Les deux organisations dénichent encore de nouvelles preuves, démontrant que la déclaration originale de M. Phillion à la police contient des erreurs flagrantes. Par exemple, il décide à l’époque de montrer aux enquêteurs le pont où il aurait, selon ses dires, jeté ses vêtements tachés de sang par‑dessus bord. Toutefois, apprenant que l’endroit n’est pas accessible en voiture, il change d’avis et les mène plutôt vers un autre pont.

Audience en cour d’appel

Pendant que le ministre de la Justice évalue sa demande, Romeo Phillion est libéré sous caution. En 2006, le ministre conclut que ces nouvelles preuves remettent sérieusement en question la culpabilité de M. Phillion. Il exige alors qu’une audience spéciale soit tenue par la Cour d’appel de l’Ontario afin de réévaluer l’affaire.

Pendant l’audience, le détective McCombie témoigne devant trois juges avoir découvert d’autres preuves discréditant l’alibi de M. Phillion. Toutefois, la Cour se révèle majoritairement sceptique face à sa déclaration, concluant que le procès de M. Phillion était injuste; elle en réclame donc un nouveau.

Cette fois, le 29 avril 2010, la Couronne laisse tout simplement tomber les accusations contre M. Phillion. Selon les procureurs, il serait futile d’intenter un nouveau procès pour l’affaire après tant de temps. La décision de la Couronne met M. Phillion dans une situation juridique très complexe. Non accusé, mais n’ayant pas reçu la confirmation d’avoir été victime d’erreurs ou de négligences judiciaires, il est privé de la possibilité d’obtenir une compensation financière sans intenter une poursuite au civil.

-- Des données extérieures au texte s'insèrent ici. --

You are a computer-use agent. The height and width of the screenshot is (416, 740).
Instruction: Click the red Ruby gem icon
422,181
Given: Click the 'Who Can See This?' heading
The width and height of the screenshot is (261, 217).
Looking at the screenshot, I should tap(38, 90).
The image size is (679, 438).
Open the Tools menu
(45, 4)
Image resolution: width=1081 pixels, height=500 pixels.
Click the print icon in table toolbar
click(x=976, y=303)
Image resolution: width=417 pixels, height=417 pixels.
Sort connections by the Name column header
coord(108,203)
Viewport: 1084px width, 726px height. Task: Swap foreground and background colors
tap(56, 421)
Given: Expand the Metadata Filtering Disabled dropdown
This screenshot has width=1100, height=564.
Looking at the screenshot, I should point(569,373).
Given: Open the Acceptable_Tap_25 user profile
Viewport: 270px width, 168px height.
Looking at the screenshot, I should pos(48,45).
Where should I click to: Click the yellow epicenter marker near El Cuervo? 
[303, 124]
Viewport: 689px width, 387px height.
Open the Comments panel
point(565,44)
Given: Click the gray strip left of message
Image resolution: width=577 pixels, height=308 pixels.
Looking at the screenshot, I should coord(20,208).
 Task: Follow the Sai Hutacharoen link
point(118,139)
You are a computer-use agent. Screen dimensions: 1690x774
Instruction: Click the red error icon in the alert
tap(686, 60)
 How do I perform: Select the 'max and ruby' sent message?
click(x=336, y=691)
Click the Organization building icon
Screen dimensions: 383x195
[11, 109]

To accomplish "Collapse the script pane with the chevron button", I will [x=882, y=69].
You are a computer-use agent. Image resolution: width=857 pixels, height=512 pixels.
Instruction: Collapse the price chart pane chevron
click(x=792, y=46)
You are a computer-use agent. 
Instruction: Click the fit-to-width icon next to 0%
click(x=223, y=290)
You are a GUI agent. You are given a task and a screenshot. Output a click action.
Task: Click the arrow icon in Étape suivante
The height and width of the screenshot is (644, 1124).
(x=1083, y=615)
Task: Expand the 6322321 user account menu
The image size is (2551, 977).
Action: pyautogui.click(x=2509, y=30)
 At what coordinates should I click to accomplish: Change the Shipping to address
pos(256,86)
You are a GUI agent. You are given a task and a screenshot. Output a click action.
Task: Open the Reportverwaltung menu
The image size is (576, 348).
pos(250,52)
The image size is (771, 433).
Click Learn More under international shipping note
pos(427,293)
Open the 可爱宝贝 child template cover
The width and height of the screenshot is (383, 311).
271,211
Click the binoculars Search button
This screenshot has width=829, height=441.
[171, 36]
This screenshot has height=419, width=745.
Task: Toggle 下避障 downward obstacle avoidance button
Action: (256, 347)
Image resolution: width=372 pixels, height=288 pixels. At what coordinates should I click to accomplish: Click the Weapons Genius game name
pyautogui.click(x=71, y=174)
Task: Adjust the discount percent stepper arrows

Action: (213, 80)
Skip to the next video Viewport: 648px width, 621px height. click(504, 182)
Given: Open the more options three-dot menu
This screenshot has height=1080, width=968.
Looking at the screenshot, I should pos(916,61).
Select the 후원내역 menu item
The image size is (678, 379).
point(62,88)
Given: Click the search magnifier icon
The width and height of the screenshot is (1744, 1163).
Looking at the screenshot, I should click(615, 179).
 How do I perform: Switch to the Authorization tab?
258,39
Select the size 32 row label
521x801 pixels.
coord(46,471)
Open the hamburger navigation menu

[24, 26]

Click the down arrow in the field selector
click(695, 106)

Décision de la Cour suprême

Devenu calme et poli avec l’âge, Romeo Phillion n’a jamais abandonné sa quête de justice. Il engage une poursuite contre la police et la Couronne en 2013. Cette dernière est toutefois annulée par un juge de la Cour supérieure de l’Ontario.

Peu de temps avant la mort de M. Phillion, vers la fin de l’année 2015, la Cour suprême du Canada se prononce en désaccord avec la décision du tribunal inférieur et soutient alors le droit de M. Phillion de mener à bien sa poursuite judiciaire. Neuf mois plus tard, cependant, Romeo Phillion meurt d’emphysème à l’âge de 76 ans, sans que la situation ne soit réglée.

L’affaire Romeo Phillion montre que l’on ne peut pas toujours se fier à un témoignage visuel, comme celui fourni par Mildred Roy au poste de police. Il s’agit également d’une preuve que de faux aveux peuvent se produire, malgré que cela paraisse absurde.